[Screenshot grounding data]
BEGIN

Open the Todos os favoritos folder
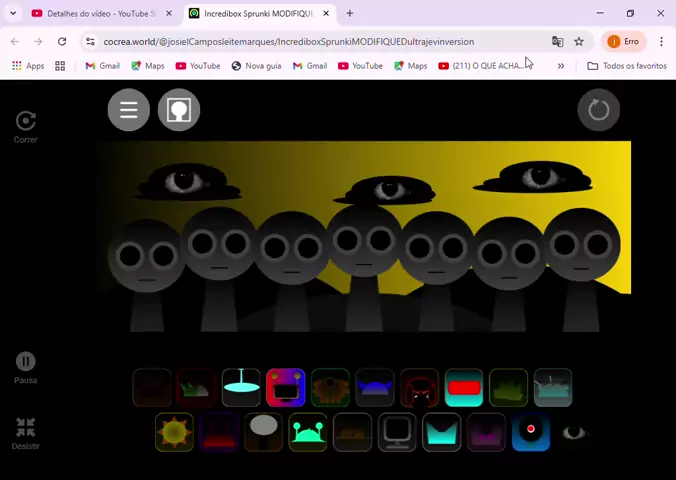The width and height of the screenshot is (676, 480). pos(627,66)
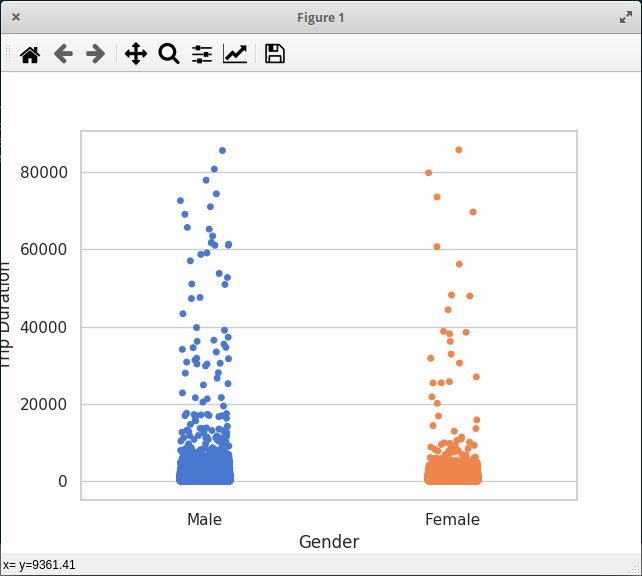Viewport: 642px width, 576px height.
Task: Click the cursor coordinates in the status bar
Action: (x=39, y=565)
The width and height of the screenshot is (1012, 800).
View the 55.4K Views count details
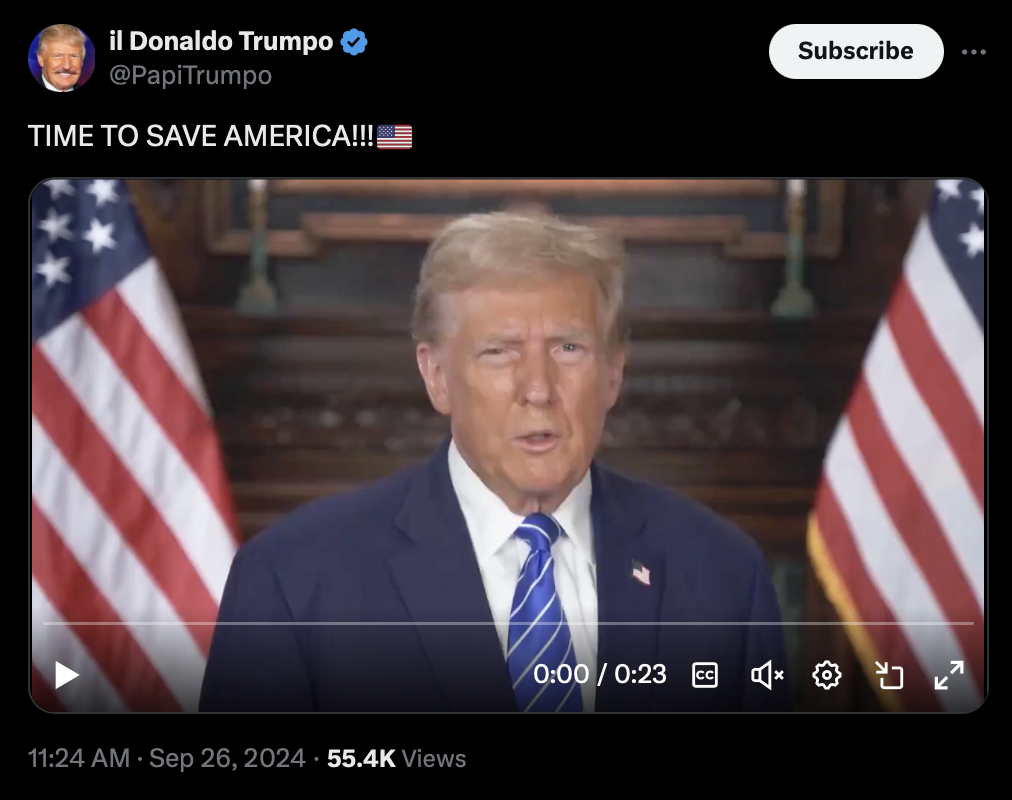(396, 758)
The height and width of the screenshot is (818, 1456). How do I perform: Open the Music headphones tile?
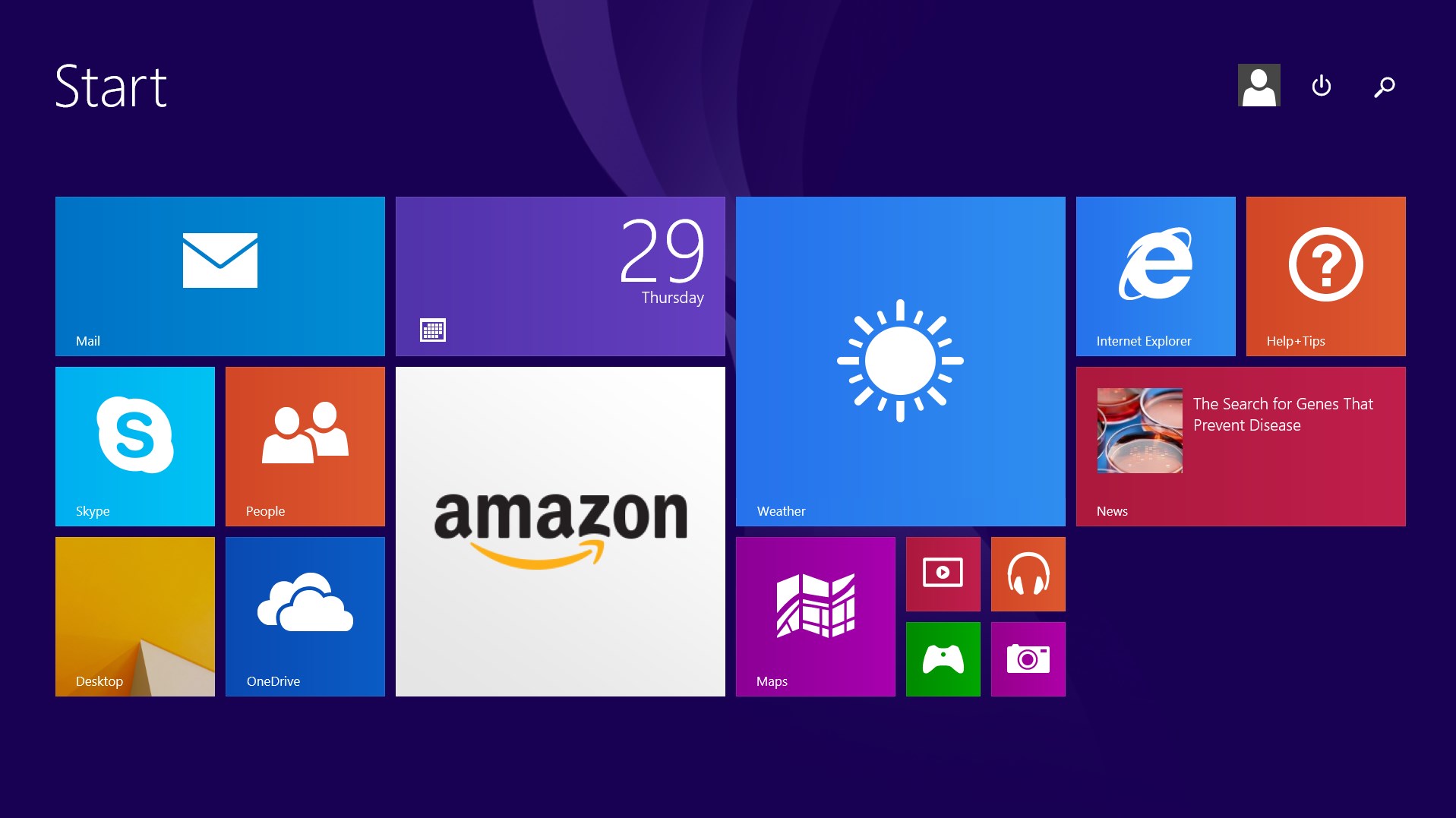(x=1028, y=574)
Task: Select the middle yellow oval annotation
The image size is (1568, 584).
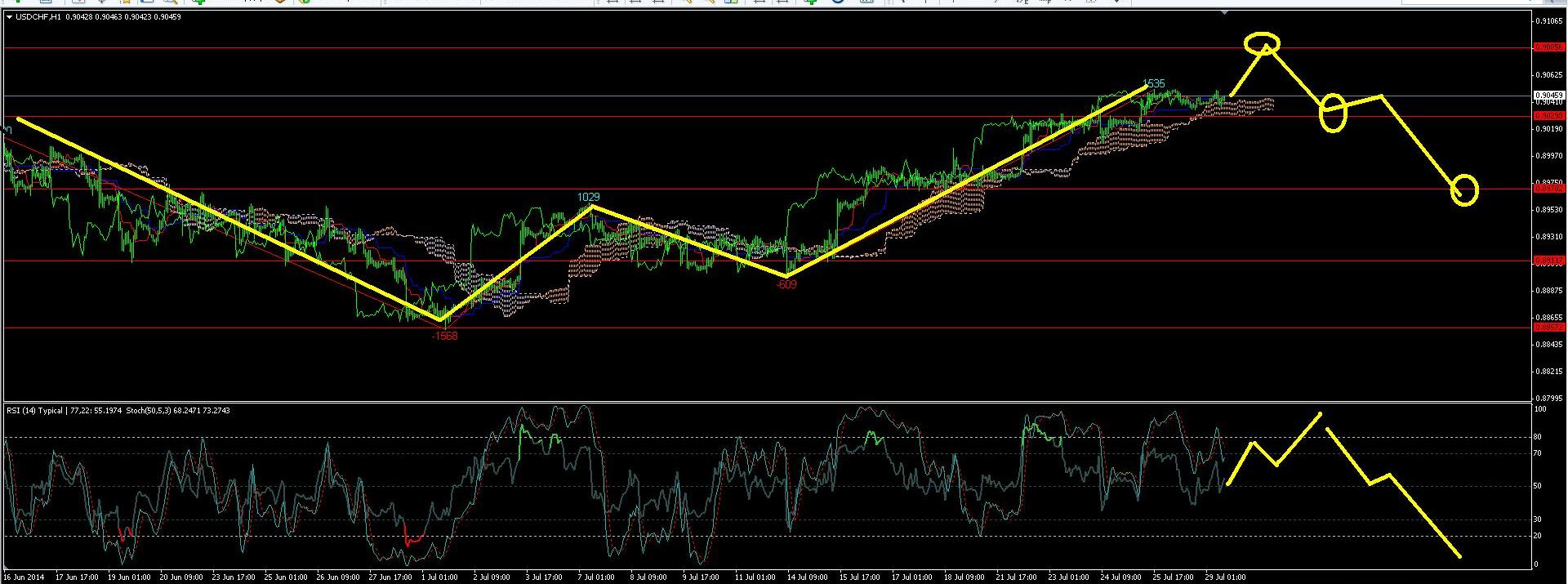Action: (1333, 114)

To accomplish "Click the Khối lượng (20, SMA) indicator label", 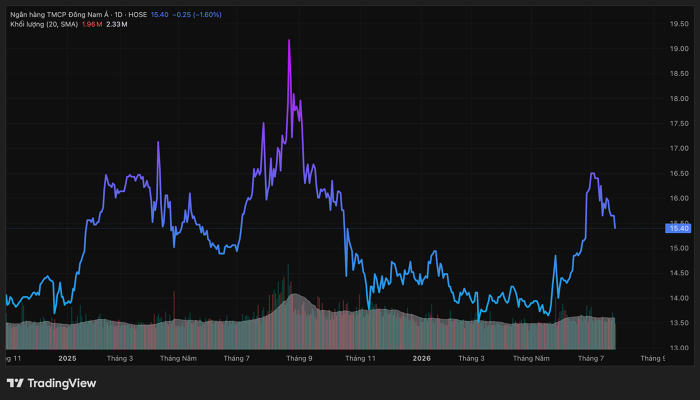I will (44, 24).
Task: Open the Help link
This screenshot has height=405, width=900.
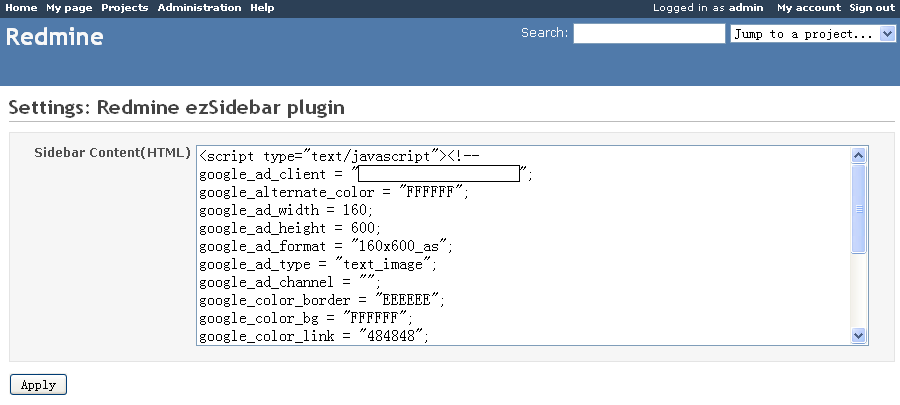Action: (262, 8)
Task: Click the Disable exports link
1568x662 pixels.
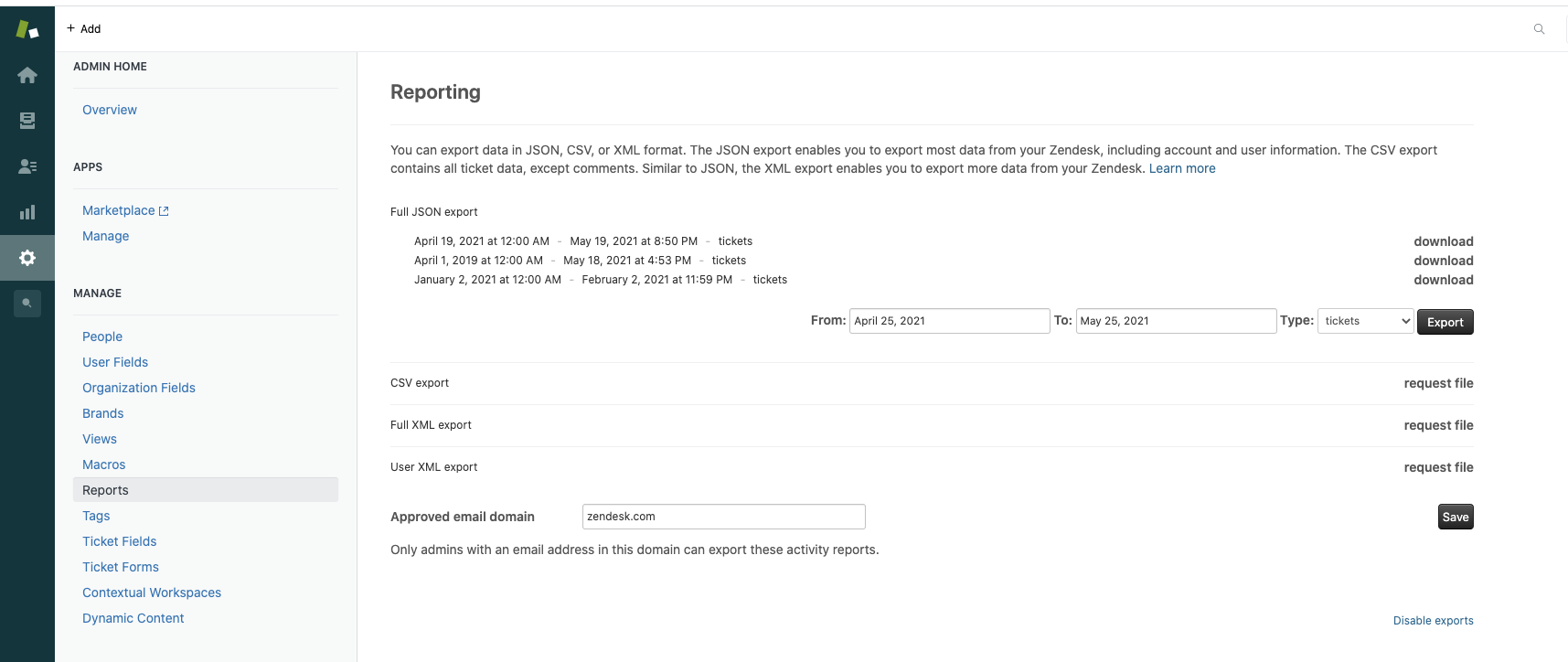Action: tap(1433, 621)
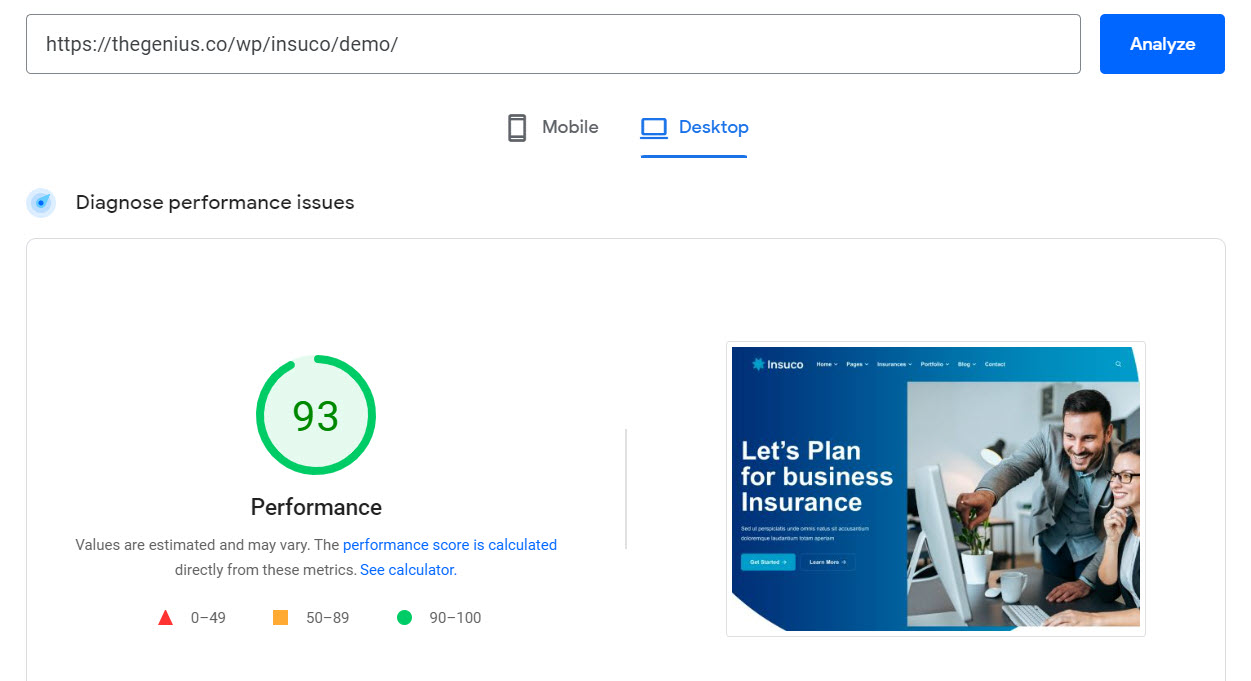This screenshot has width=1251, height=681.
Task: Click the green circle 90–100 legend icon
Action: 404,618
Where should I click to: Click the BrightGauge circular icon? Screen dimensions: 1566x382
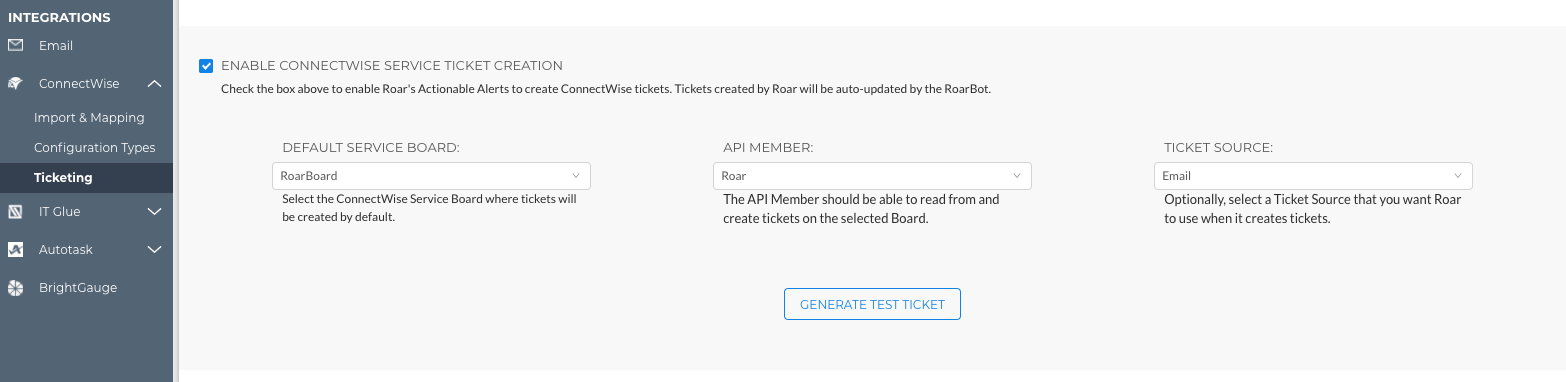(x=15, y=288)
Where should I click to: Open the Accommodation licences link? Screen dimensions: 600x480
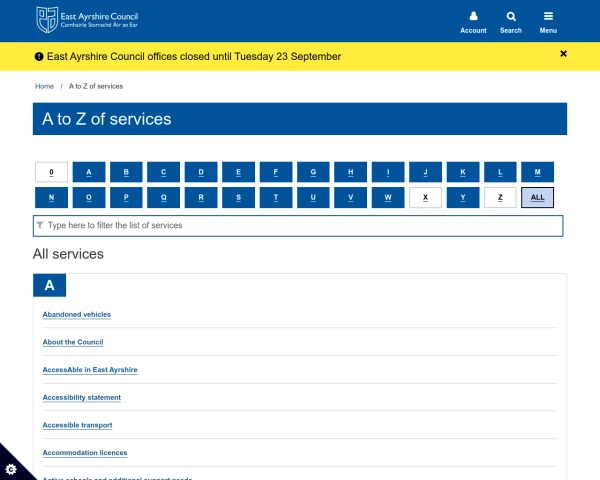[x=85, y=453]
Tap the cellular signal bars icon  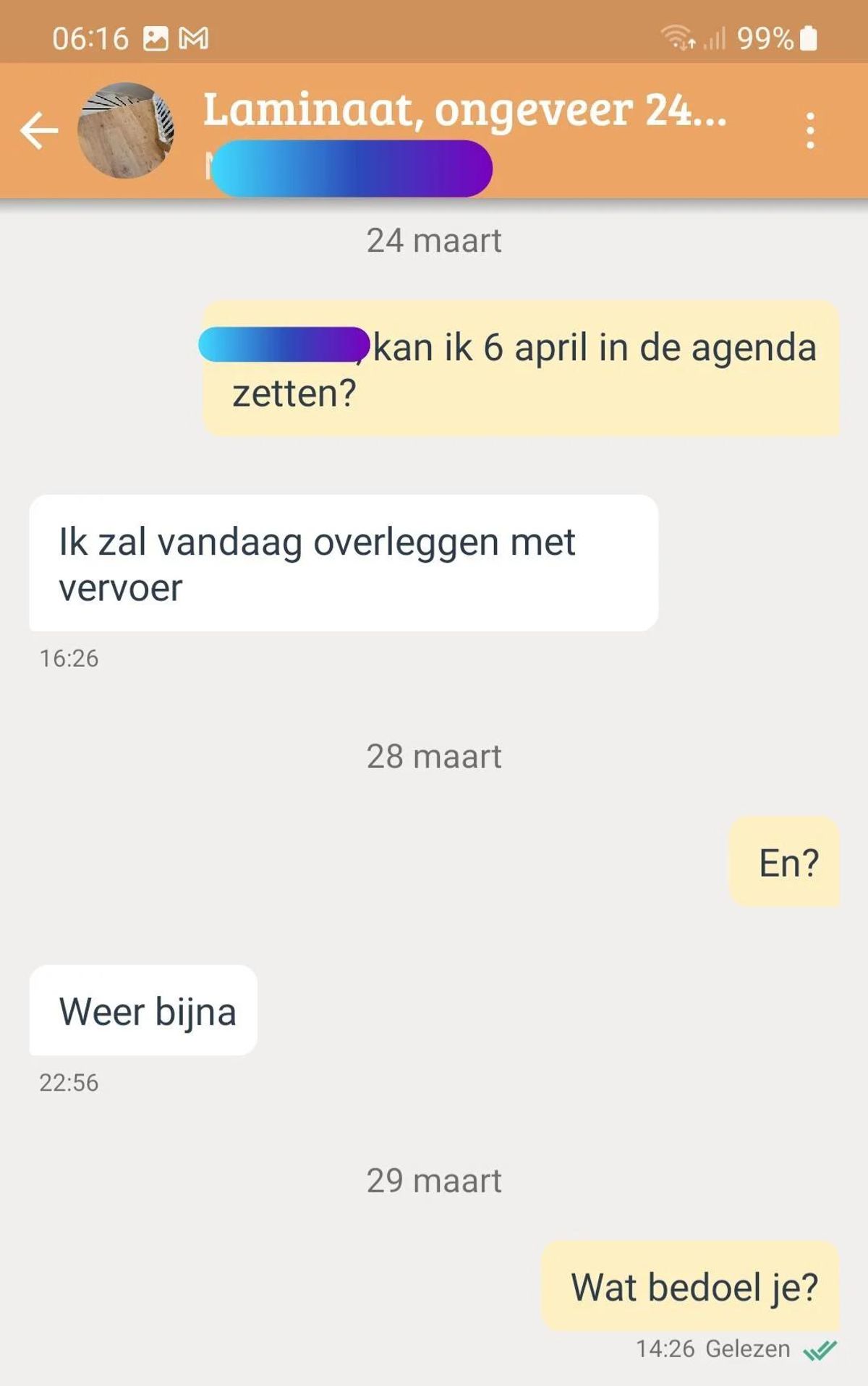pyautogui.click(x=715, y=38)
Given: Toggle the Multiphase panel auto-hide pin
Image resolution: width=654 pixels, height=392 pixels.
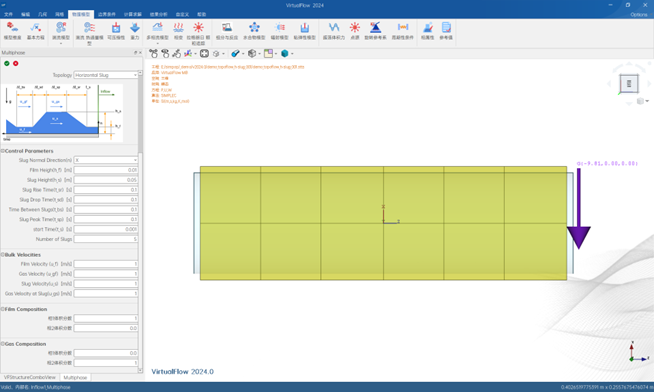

END

> **Directions**
Within the entries above, give again exactly the lines starting at the one that contains "Task: Open the Help link" and ending at the one that contains "Task: Click the Disable exports link", leaving out the pictures.

> **Task result**
Task: Open the Help link
This screenshot has height=405, width=900.
Action: (262, 8)
Task: Click the Disable exports link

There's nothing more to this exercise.